• **Your instructions**:
A line qualifies if it holds the string "title". Copy every qualifying line from the records.

Collected data entries:
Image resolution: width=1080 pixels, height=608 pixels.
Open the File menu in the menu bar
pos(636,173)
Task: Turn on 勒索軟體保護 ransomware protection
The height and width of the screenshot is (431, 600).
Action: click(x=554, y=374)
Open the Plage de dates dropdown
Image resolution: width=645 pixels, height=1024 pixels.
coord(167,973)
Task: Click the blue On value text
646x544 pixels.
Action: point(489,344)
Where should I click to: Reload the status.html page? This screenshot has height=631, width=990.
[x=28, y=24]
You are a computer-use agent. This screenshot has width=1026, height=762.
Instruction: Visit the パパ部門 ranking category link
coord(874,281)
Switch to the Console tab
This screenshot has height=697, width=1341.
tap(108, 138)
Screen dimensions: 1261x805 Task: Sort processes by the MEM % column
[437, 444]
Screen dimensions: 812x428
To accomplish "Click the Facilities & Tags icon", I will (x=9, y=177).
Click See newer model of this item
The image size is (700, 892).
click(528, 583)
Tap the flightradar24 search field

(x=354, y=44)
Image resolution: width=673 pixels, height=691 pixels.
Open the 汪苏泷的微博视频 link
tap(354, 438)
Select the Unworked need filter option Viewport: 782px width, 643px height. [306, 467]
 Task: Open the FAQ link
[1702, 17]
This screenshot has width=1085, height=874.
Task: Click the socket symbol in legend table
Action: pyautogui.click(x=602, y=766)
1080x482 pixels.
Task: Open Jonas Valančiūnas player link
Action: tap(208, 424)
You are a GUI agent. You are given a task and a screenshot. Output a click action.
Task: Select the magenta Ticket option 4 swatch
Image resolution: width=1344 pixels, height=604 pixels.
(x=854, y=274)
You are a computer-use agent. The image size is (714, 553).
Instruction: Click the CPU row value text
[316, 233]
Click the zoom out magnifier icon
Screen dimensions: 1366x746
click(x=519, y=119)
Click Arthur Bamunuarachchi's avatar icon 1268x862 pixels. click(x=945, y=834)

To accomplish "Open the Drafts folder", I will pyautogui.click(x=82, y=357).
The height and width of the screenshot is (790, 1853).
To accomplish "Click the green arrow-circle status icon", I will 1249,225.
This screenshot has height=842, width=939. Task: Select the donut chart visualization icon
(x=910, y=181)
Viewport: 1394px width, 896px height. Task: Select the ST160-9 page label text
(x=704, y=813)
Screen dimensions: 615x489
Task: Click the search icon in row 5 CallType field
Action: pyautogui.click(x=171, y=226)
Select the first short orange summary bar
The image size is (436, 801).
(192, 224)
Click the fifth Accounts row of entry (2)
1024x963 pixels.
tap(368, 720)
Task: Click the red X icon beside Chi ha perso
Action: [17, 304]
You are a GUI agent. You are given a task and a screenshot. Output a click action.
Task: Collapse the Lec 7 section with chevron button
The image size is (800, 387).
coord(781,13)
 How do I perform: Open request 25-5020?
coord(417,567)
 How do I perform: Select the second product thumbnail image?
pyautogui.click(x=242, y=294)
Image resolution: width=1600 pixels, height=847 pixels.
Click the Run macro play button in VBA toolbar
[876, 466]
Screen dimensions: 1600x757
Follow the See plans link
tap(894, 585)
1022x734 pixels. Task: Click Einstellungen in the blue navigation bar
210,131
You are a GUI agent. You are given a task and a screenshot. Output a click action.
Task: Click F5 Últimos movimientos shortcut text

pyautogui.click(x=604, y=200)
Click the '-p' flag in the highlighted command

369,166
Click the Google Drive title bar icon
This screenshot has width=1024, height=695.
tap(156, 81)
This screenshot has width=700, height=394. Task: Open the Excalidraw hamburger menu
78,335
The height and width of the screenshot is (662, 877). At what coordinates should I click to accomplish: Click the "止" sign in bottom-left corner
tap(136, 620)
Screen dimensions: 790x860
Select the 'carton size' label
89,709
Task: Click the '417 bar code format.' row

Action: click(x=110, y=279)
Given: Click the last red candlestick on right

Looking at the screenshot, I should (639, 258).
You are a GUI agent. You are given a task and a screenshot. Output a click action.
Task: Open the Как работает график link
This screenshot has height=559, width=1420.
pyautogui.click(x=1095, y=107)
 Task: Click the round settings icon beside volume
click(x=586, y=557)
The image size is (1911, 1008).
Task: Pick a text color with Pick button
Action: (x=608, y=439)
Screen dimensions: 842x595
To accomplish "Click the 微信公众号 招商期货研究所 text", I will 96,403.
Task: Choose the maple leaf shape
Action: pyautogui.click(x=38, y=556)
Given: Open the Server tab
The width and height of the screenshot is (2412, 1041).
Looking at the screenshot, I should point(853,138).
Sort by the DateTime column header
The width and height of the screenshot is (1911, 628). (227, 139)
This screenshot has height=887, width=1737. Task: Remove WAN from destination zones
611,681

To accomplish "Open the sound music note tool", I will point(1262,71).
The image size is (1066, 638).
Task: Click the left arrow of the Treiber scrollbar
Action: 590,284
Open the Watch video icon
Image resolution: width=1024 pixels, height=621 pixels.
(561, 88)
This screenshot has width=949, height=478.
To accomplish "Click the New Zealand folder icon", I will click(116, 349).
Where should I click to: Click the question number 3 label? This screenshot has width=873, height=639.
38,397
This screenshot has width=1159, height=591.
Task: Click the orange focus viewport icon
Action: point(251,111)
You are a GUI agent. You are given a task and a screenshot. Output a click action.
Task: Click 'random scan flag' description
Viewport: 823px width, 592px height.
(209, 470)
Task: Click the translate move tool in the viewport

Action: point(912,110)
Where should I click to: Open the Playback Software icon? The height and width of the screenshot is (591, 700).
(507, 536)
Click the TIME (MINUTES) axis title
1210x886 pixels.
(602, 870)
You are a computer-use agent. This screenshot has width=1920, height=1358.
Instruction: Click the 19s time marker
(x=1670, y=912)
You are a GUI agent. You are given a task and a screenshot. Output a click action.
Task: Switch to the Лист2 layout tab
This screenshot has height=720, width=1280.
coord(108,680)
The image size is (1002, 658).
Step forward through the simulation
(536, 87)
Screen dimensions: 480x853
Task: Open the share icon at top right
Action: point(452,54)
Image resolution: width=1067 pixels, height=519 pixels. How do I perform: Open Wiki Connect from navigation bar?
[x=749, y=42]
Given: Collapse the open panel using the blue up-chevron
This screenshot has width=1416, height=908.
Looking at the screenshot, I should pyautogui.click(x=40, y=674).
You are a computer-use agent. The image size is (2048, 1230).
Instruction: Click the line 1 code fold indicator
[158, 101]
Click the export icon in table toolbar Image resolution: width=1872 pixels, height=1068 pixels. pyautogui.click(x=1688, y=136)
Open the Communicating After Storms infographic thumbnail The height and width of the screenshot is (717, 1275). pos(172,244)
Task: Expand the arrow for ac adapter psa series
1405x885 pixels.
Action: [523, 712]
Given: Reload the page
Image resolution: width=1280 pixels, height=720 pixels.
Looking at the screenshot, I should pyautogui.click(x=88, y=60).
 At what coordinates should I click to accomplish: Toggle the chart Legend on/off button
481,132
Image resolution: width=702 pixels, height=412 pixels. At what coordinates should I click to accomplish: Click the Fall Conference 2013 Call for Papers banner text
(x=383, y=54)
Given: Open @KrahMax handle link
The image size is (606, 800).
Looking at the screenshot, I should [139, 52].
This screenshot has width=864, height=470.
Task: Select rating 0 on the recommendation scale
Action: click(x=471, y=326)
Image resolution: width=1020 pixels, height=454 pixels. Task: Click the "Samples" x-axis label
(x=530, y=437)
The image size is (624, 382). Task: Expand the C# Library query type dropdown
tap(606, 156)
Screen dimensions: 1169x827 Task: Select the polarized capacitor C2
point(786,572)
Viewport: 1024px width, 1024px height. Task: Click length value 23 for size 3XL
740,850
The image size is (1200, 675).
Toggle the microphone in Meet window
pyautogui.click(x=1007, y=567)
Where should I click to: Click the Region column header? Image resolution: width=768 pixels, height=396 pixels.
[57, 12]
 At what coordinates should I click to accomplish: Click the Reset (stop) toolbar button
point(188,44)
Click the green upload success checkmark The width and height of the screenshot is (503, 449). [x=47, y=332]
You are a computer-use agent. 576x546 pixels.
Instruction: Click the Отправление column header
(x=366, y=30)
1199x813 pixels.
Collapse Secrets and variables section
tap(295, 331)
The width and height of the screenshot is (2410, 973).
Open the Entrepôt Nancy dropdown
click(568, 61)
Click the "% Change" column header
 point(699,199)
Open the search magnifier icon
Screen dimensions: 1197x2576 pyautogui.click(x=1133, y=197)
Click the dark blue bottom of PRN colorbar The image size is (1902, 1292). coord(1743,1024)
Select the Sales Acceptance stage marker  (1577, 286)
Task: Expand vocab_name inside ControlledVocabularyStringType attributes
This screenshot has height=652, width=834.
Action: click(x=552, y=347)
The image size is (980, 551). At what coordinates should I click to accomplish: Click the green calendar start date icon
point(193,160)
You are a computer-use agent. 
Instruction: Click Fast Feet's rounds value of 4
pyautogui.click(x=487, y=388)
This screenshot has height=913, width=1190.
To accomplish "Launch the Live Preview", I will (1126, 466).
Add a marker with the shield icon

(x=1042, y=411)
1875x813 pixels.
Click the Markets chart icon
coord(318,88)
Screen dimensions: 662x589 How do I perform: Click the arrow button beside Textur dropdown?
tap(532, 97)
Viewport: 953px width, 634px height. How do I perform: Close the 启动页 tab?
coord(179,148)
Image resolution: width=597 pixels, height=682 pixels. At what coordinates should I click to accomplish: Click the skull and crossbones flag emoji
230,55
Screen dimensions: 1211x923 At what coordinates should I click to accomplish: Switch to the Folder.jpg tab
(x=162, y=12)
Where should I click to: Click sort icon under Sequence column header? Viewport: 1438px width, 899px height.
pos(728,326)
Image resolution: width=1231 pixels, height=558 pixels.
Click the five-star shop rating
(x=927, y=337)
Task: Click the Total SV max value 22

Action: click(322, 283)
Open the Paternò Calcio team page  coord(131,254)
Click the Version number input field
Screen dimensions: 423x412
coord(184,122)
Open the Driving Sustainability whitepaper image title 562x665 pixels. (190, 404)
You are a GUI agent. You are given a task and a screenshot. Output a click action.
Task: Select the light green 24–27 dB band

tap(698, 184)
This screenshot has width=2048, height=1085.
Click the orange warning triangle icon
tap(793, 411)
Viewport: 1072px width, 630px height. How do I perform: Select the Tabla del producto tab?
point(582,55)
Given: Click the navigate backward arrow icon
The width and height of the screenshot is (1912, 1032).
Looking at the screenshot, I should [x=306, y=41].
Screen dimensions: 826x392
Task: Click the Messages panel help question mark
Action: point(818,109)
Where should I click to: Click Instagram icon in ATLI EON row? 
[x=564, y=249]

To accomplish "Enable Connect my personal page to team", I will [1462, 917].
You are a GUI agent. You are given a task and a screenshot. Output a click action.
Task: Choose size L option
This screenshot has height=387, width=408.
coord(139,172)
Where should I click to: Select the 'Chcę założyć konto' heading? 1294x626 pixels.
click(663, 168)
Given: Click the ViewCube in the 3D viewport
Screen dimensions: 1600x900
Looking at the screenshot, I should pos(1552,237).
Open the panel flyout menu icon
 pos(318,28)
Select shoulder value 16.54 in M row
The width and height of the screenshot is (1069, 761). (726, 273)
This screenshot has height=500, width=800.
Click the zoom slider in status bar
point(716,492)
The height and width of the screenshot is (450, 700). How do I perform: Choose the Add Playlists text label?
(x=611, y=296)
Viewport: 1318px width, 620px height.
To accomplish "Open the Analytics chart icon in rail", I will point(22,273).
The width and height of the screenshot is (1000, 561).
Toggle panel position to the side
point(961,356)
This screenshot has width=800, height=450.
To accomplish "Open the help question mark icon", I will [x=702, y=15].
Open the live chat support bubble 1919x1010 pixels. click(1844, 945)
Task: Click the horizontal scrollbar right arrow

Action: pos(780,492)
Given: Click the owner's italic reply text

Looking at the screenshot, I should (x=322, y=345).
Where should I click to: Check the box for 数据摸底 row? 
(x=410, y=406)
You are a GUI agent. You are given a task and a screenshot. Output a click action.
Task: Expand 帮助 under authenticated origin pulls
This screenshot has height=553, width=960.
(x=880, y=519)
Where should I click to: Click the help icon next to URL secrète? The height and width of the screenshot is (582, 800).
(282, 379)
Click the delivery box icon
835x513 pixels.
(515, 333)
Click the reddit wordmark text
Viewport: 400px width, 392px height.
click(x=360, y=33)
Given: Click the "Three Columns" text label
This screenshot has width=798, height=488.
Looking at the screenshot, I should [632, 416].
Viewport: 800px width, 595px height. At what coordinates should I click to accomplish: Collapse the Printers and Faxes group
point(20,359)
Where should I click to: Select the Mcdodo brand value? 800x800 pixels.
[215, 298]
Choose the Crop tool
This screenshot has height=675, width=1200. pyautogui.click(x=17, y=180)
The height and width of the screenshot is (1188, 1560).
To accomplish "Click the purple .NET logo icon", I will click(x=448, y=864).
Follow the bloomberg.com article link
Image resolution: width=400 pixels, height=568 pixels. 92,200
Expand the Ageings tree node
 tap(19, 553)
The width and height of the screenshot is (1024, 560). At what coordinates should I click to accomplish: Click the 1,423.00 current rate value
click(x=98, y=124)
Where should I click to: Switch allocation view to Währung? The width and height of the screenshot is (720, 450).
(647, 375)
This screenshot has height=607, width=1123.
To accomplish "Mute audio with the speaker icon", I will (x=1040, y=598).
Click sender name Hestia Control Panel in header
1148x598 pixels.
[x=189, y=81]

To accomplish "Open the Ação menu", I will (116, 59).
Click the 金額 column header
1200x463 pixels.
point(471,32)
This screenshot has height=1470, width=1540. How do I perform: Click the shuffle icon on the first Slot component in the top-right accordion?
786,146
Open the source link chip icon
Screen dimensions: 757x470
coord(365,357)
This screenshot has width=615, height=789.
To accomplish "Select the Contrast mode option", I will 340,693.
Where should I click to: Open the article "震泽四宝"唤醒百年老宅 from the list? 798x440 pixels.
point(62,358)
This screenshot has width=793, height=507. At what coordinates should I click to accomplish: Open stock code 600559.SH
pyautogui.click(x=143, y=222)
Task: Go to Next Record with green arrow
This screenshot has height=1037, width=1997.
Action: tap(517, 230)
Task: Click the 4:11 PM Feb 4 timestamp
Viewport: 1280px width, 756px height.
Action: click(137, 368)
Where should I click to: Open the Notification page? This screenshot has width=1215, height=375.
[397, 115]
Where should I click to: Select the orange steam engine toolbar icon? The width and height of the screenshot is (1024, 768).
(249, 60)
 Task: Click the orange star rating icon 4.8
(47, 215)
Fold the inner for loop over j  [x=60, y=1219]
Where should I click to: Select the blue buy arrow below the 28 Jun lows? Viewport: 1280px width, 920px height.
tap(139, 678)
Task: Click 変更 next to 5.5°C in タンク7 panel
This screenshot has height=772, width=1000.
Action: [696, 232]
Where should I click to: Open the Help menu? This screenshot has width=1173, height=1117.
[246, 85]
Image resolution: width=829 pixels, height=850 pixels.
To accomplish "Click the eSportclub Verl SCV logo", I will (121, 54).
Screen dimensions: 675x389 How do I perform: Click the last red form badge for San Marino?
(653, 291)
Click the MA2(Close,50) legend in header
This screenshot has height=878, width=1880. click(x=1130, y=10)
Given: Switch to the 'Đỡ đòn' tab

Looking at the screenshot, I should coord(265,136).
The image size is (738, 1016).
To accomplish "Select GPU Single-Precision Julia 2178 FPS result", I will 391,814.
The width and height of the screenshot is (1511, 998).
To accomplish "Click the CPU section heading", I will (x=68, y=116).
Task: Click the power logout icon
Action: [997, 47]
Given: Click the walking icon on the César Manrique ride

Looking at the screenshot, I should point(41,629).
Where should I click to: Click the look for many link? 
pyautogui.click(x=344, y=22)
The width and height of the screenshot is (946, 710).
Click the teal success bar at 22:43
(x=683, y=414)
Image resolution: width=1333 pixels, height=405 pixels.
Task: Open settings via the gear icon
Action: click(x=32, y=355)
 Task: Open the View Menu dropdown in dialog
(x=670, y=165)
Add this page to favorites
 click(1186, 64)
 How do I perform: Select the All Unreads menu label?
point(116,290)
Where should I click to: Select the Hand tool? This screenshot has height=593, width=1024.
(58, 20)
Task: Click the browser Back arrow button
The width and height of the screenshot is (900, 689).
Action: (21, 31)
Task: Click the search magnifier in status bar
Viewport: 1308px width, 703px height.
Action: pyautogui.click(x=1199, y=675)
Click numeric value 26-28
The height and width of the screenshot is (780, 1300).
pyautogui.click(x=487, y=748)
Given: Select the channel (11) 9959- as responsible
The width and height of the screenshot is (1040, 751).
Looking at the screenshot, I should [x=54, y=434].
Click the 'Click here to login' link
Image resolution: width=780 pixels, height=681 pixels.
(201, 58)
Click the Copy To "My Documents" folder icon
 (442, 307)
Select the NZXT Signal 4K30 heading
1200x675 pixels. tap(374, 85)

• **Result of the exercise**:
Click the Google Drive title bar icon
Click the TIME (MINUTES) axis title
Open the Driving Sustainability whitepaper image title 562x665 pixels. (190, 404)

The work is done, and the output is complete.